John Grimley jgdigital | September 3, 2014

Mid-market deal professionals, from private equity professionals to investment bankers, often face the challenge of being perceived as simply a vendor to mid-market C-Suite executives – their services indistinguishable from their competitors.­

However, social media is increasingly becoming a tool to help overcome this misconception. Kevin O’Keefe, CEO of Seattle-based LexBlog Inc., a social media solutions provider to the legal services sector, outlines in a blog post how attorney David Sussman is using social media to distinguish himself among his peers as a “value generator.”

O’Keefe cited Sussman: “We are reminded constantly that without value, we have no chance for business continuity.  CEOs and ‘C’ level executives want to be engaged and I refuse to be considered a ‘vendor’ to our client-partners.”  O’Keefe continued: “Sussman shared with his associates how using social media for less than a year has built his credibility and reputation.”

Some Mid-Market Professionals are Already Active on Social Media

Sussman, however, is not the only deal professional and advisor using social media.  This type of engagement is taking place already in the middle market – but it’s the exception rather than the rule.  Some forward thinking middle market advisors are actively engaged on a variety of social media platforms where they are attracting needle-in-the-haystack deals that non-social media engaged advisors won’t be.

Many of these social-focused advisors are relying on their blogging as a source of activity for their business-oriented social media engagement.  For example, mid-market advisors are using the content they create on blogs to actively engage online with C-suite executives and referral sources both nationally and internationally – thereby expanding their sources of deal flow from sources they might not be exposed to were it not for this considered online presence.

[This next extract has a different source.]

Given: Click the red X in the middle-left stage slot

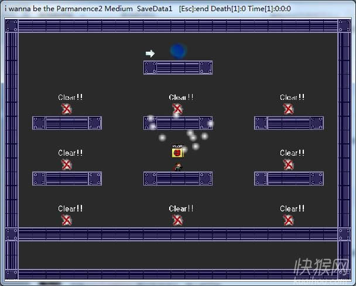Looking at the screenshot, I should [x=67, y=164].
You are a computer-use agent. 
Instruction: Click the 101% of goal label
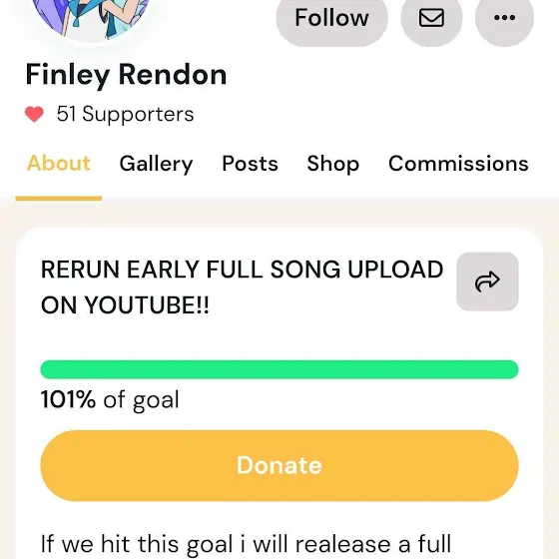110,399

Among those investment banking firms that are already blogging are Allegiance Capital Corporation of Dallas, Texas, and Corporate Finance Associates of Laguna Hills, California.  Among private equity groups, New York’s Health Point Capital actively blogs.  And international law firm McKenna, Long & Aldridge LLP maintains Middle Market Money Blog, which provides “insight and guidance into legislation, regulation and trends to assist entrepreneurs and emerging growth companies address corporate finance and regulatory hurdles”.

Social Media Usage by the C-Suite Expanding Rapidly

These advisors have already recognized a very important trend: the use of social media by those who are the consumers of middle market corporate advisory services are expanding rapidly.

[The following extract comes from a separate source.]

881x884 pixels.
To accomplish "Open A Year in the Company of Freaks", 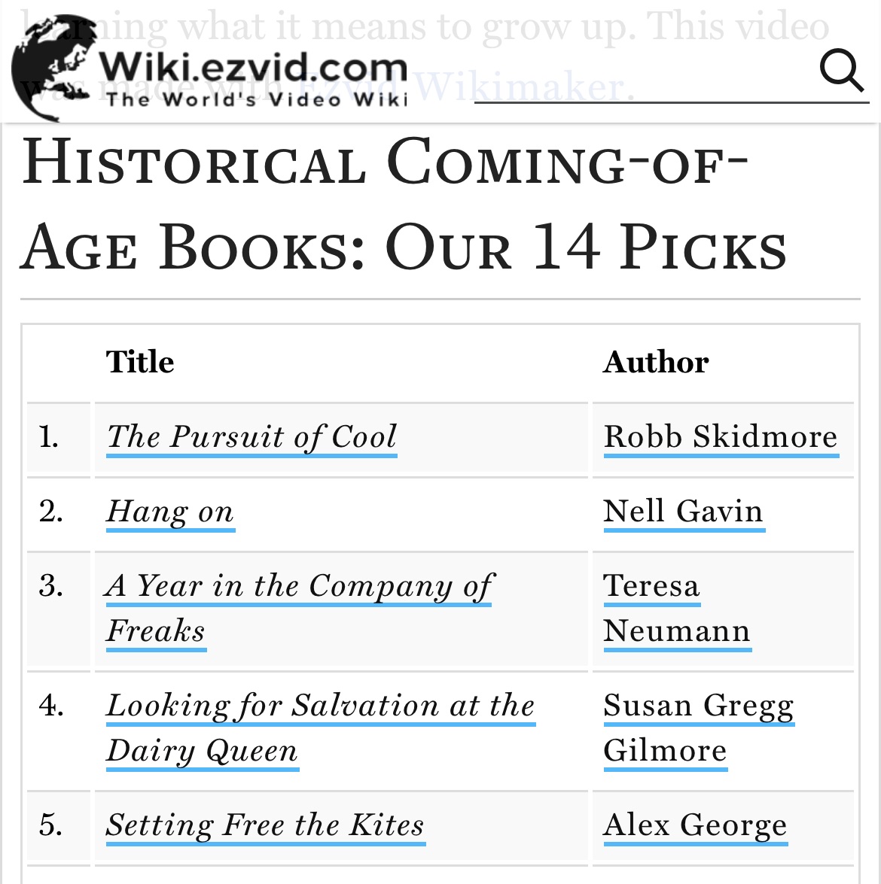I will (299, 587).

“Social media is emerging from its adolescent phase and is rapidly maturing”, reports social media analyst and advisor Jeff Bullas.  Indeed, “In 2010, the Fortune 100 were participating on social media but not to the extent they are now. The social networks were used for broadcasting but there was limited engagement. [Recently, companies] are having constant conversations with their customers and followers and creating vast amounts of digital content, reports Bullas.

Search Engine Journal provides a detailed infographic reflecting a “steep curve of the user growth rate in all age ranges and demographics, and the continuing pervasiveness of social networking into every facet of work, play and life in general.”

As these middle market executives and decision makers begin seeking knowledge through common social networks, the deal professionals with an already-established presence will reap significantly larger benefits than their slow-to-adopt competitors.

Who’ll be Next?

Mid-market advisors are increasingly turning to highly efficient social media channels like blogs to reach targeted audiences.  Social media is cost and time efficient, and allows busy mid-market professionals to secure more deal flow in less time and with less expense than traditional networking.

Importantly, mid-market advisors can customize their efforts with their own unique service offer and ideal potential client base in mind.  For example, you are able to share industry-specific articles or highlight successes of your portfolio companies. For those mid-market advisors not yet fully engaged on social media, the adoption process is quite simple and there are many advisors already engaged on social media that are well worth emulating.